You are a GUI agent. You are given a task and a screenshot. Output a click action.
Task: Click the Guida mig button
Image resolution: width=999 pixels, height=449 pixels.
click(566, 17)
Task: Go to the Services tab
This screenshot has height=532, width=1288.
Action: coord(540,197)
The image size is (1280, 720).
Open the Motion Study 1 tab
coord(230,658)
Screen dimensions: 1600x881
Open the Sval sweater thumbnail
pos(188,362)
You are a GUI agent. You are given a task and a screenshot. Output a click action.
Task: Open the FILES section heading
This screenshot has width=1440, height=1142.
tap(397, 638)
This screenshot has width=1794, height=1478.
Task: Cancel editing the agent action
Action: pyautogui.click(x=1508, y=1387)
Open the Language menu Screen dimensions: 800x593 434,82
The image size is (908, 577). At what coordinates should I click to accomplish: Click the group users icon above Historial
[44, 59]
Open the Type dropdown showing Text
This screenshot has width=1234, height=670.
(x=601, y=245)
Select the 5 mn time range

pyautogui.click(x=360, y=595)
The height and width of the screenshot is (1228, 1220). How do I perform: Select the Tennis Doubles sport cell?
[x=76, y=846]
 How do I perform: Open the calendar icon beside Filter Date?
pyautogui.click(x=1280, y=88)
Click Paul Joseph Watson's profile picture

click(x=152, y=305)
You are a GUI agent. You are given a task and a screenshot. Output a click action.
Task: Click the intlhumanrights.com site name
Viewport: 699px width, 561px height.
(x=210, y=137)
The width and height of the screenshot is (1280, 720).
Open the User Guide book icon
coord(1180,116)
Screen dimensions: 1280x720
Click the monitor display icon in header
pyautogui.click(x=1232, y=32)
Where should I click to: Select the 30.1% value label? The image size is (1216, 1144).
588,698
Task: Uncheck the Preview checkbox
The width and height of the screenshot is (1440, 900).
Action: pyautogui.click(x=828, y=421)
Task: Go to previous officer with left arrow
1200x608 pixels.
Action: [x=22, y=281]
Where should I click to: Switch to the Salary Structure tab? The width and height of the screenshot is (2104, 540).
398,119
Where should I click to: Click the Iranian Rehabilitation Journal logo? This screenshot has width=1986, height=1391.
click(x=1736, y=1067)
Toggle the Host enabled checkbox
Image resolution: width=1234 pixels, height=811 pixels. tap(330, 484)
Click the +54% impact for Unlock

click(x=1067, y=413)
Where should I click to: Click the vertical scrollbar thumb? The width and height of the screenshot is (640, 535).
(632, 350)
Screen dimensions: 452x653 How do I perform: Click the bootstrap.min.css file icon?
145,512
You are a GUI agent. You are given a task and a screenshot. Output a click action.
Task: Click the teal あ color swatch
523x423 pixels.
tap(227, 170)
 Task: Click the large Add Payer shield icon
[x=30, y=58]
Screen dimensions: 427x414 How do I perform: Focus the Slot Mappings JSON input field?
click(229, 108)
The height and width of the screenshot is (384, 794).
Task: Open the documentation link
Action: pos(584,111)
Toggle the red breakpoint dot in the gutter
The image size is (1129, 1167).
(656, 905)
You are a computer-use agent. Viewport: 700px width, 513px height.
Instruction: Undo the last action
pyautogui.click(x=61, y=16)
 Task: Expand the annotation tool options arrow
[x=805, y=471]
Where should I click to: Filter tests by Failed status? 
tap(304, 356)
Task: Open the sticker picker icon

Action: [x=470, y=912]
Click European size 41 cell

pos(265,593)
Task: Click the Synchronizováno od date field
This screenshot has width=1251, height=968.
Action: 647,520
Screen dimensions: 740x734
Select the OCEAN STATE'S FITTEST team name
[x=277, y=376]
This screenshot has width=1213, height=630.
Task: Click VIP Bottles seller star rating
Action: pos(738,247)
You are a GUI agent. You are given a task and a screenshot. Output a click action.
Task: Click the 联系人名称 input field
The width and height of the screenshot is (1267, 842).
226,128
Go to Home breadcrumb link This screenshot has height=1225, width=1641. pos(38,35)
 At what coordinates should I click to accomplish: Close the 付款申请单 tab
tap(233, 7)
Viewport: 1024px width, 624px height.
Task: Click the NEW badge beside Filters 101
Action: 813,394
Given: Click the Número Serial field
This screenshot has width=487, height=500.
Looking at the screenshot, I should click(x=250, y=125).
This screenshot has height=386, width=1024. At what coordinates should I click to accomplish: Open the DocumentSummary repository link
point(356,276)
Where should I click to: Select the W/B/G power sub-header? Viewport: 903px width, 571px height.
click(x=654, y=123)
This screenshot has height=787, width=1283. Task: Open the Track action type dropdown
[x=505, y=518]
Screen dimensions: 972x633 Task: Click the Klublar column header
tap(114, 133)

-=-=-

» **Required work**: Please write out again every line of the records above, requests included, from the line that contains "Where should I click to: Select the W/B/G" through the end of the records. Raise each click coordinate in the answers by 27.

» **Complete answer**:
Where should I click to: Select the W/B/G power sub-header? Viewport: 903px width, 571px height.
click(x=681, y=150)
This screenshot has height=787, width=1283. Task: Open the Track action type dropdown
[x=532, y=545]
Screen dimensions: 972x633 Task: Click the Klublar column header
tap(141, 160)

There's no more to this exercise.